Il percorso poi conduce alla parte museale vera e propria, con collezioni di portantine da elefante o da "spalla". La mia preferita è questa (da spalla):
Ce n'era anche una enorme, tutta in legno intarsiato e dorato e chiusa da vetrate. Per sollevarla erano necessarie dodici persone, davvero esagerata.

Poi il percorso prosegue nei vari ambienti del palazzo, tra corti in cui essere visti senza vedere e stanze sempre più suntuose.

La stanza delle arti e dell'intrattenimento, dove la bellezza doveva innalzare lo spirito:

Un'altra stanza benessere, un po' psichedelica per via delle palle di natale messe sul soffitto come alternativa agli specchietti.

La stanza delle perle, così chiamata perchè è intonacata con polvere di marmo e di conchiglie e quando si mettevano le candele negli appositi vani, assumeva una luce perlescente. Questa era una stanza istituzionale, dove il sovrano incontrava i funzionari e gli altri nobili e le donne potevano ascoltare dalle finestrelle in alto.

Tutto questo passando sempre da un cortile all'altro, sempre circondati dalle finestrelle con grate intarsiate, mai una uguale all'altra.

Fuori dal forte, la città vecchia con le sue case blu.

Allontantandomi dal palazzo reale, il forte riassume una forma più modesta e gironzolando trovo un tempio di Shiva (ho imparto a riconoscere almeno le tre divinità della trimurti dai loro attribut, sono soddisfazioni!).

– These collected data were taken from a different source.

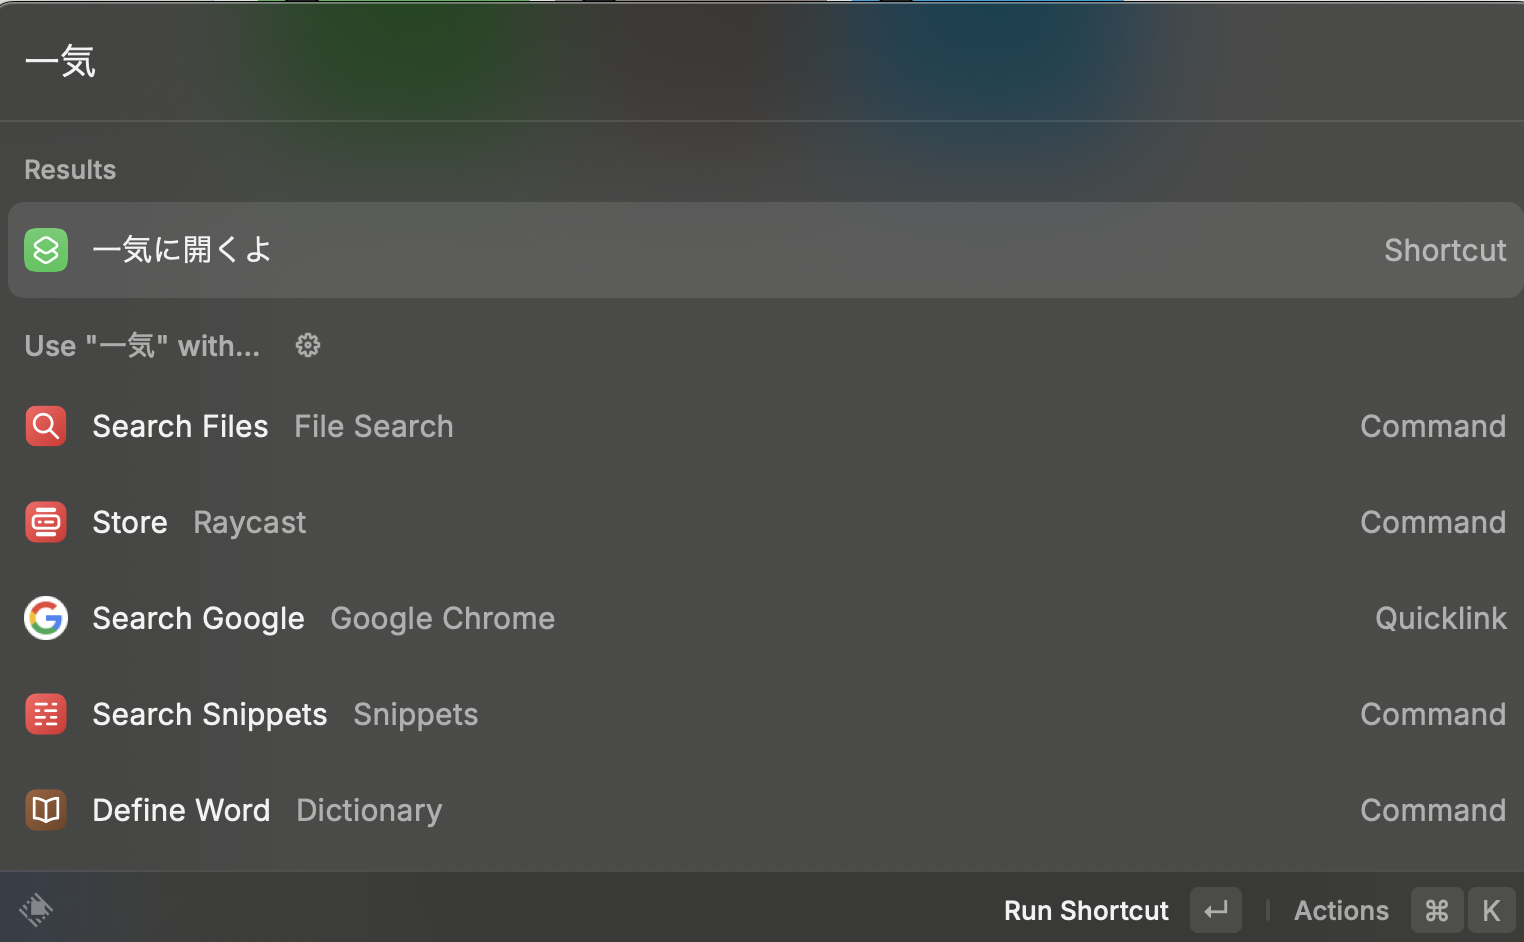Open fallback settings gear next to Use with

coord(308,346)
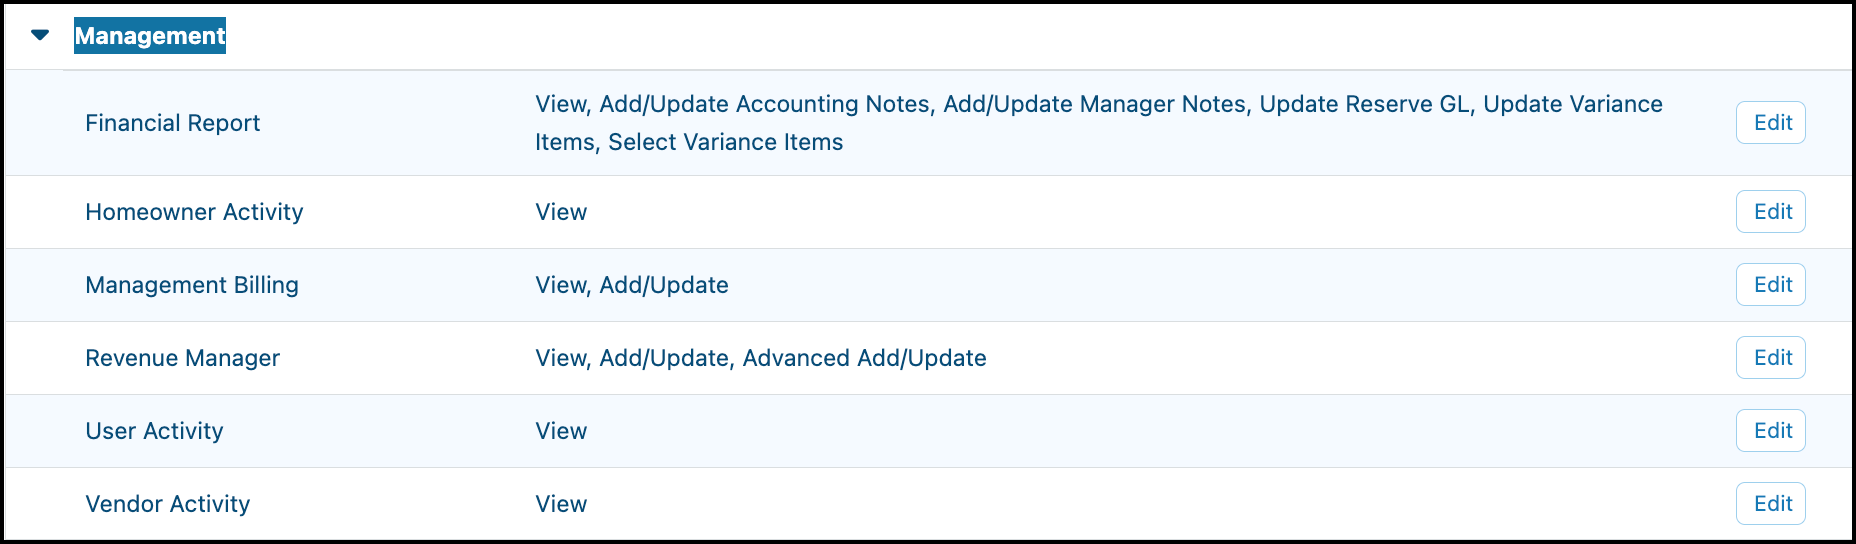The image size is (1856, 544).
Task: Click the Financial Report row label
Action: coord(173,123)
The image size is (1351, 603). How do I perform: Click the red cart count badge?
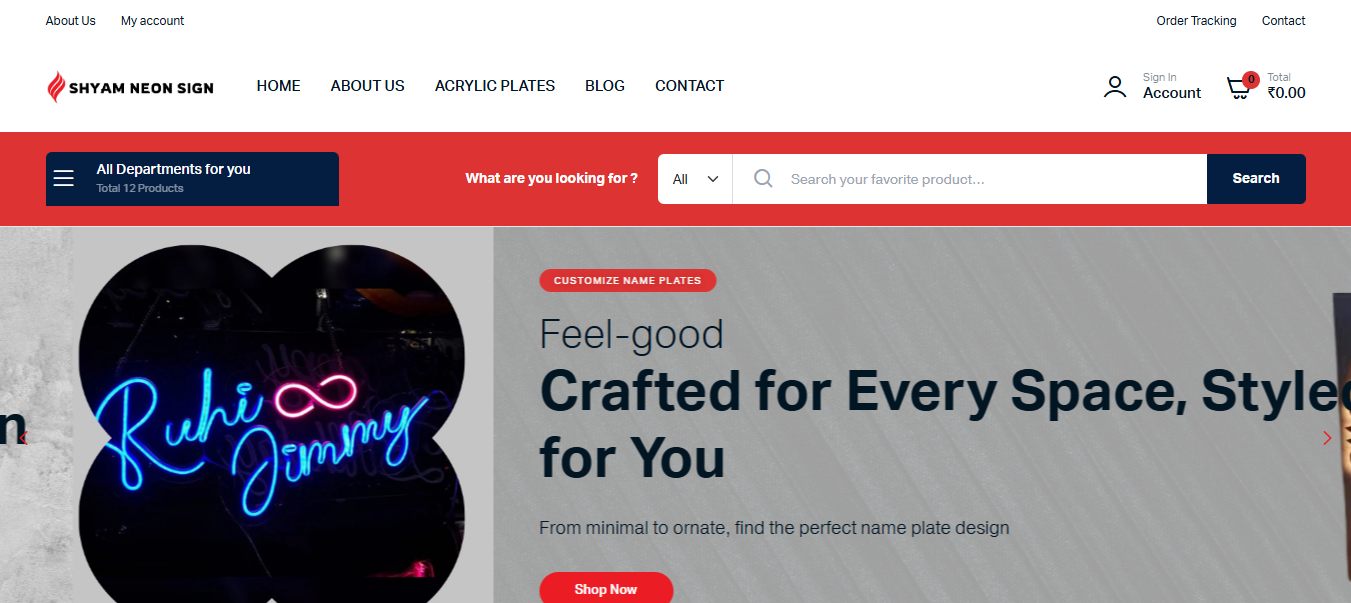1250,80
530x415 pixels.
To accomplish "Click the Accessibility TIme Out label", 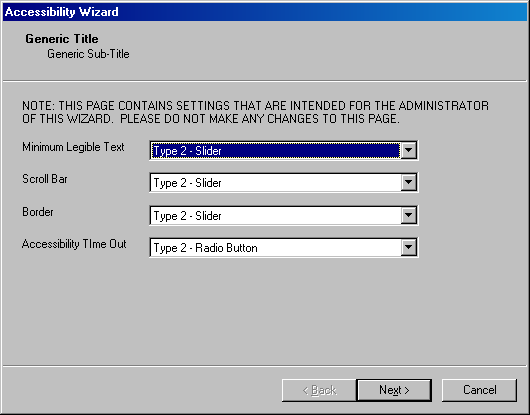I will [74, 244].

Purtroppo non è possibile compiere tutta la passeggiata sul muraglione, tra i cannoni. Eppure anche sulla mappa è riportata una frase di Aldous Huxley in cui lo scrittore dice che sul muraglione di Jodhpur si sentono gli stessi suoni che sentono gli dei dell'olimpo.
Io comunque ci sono stata, ma molto dopo Huxley - purtroppo - così che ho dovuto assistere alla lotta tra il canto malinconico del muezzin e lo spernacchiare dei clacson.